Basic things that I think are good to know and feel confident about (both the formula and samples of how to use it)
* AVERAGE and STDEV (.P and .S if you want), CORREL
* VLOOKUP and HLOOKUP
* SUMPRODUCT
* OFFSET (I use this one A LOT, often for selecting subsets of data to send to aggregating functions like AVERAGE and STDEV).
* If you are more quanty, NORMSDIST and the inverse + SOLVER, otherwise not.
* MATCH and INDEX are also pretty useful, though not essential. Students should know they exist, what the ‘gotchas’ are, go through an example or two, but I wouldn’t begrudge someone who couldn’t remember off of the top of their head how the syntax worked. In practice, I tend to use MATCH with OFFSET more than INDEX.
* SLOPE and INTERCEPT are useful when you want to fit a line without running through an entire regression package.
* I would thow in Pivot Tables, but with some context
Pivot tables are interesting. People get caught up in the pivoting aspect of pivot tables, which to me is a techno gee-whiz factor that distracts from the fact that tables are used for cross-tabulations where at least one variable is categorical (nominal or ordinal). I’ve never pivoted a pivot table, but I have had pivot tables come up now and then because I need a cross-tabluation.
More important than learning how to do it (which one can learn in a few minutes) is learning what types of problems call for it. However, once you’re teaching that, you might as well go through with the how.

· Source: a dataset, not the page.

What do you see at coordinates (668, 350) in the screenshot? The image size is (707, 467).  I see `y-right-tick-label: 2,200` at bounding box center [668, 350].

In practice, I use pivot tables to identify means and standard deviations for data which might have seasonal features, or to distinguish between industry groups or other categories. Pivot tables don’t auto-update nicely, which is one reason that I sometimes try to mimick their functionality with SUMIF and COUNTIF statements, but if I really need the standard deviation, there often isn’t much alternatives.

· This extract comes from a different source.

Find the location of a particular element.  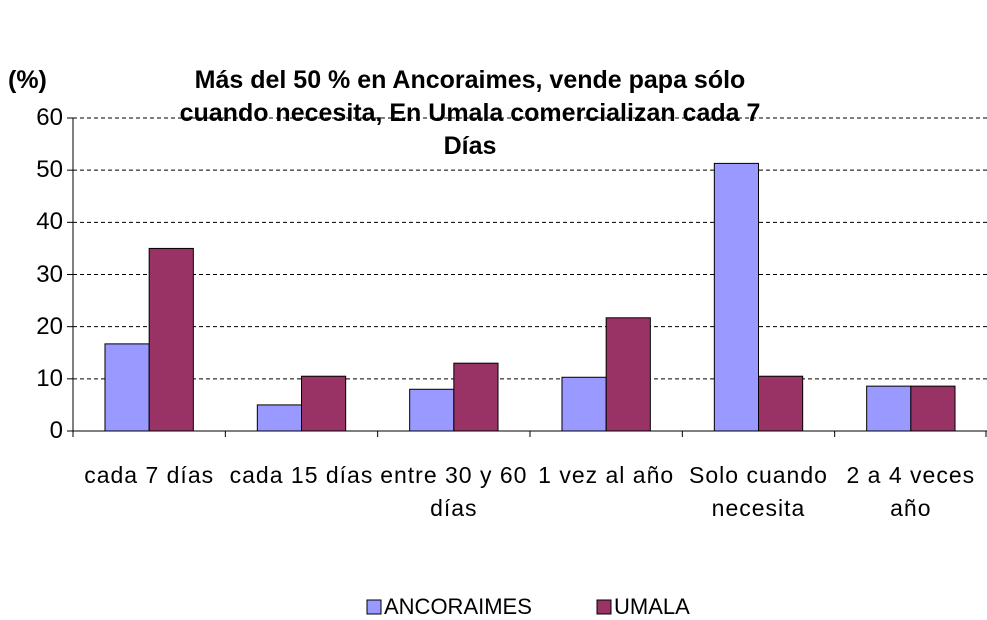

y-tick-label: 50 is located at coordinates (50, 170).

I second JMH’s point on how to organize data and parameters to make sheets easy to work with. I use blue cells for user-defined parameters and then color a number of cells in light orange for important outputs. It’s less pretty than blue bold, true, but I find they’re a lot easier to spot on a page, and that’s often the priority for me.
I will sometimes have the first sheet be a set of instructions for how to use the rest of the sheet.
I will also tend to have a sheet (or maybe more) solely dedicated to raw input data. I tend to have lots of tables of price or return streams, so I keep one sheet for just the raw data, and everything else just copies off of or references that sheet elsewhere. This won’t work for interlinked 3-statement company models, but it works for the kind of asset allocation and backtesting work I often do.
Creating tables from a formula or worksheet where you have one or two input variables across rows and columns; again, not somethign to have memorized, but a funtionality they should know is there and know that they did it at least once.
How to name variables might be worth teaching. I do that less than I think I should, but I think it’s good for people to know about.
Conditional formatting is useful too, though Excel keeps changing how they do it with every update.
Good Charting techniques would go a long way to being useful (when to use which type of chart, in a Tufte like approach)
How to write a macro formula is useful, but not essential (e.g. write your own sharpe ratio funciton given an input of asset levels over time)
I wish I knew about EOMONTH a long time ago. It would have made many sheets easier. Not essential, but good to know about.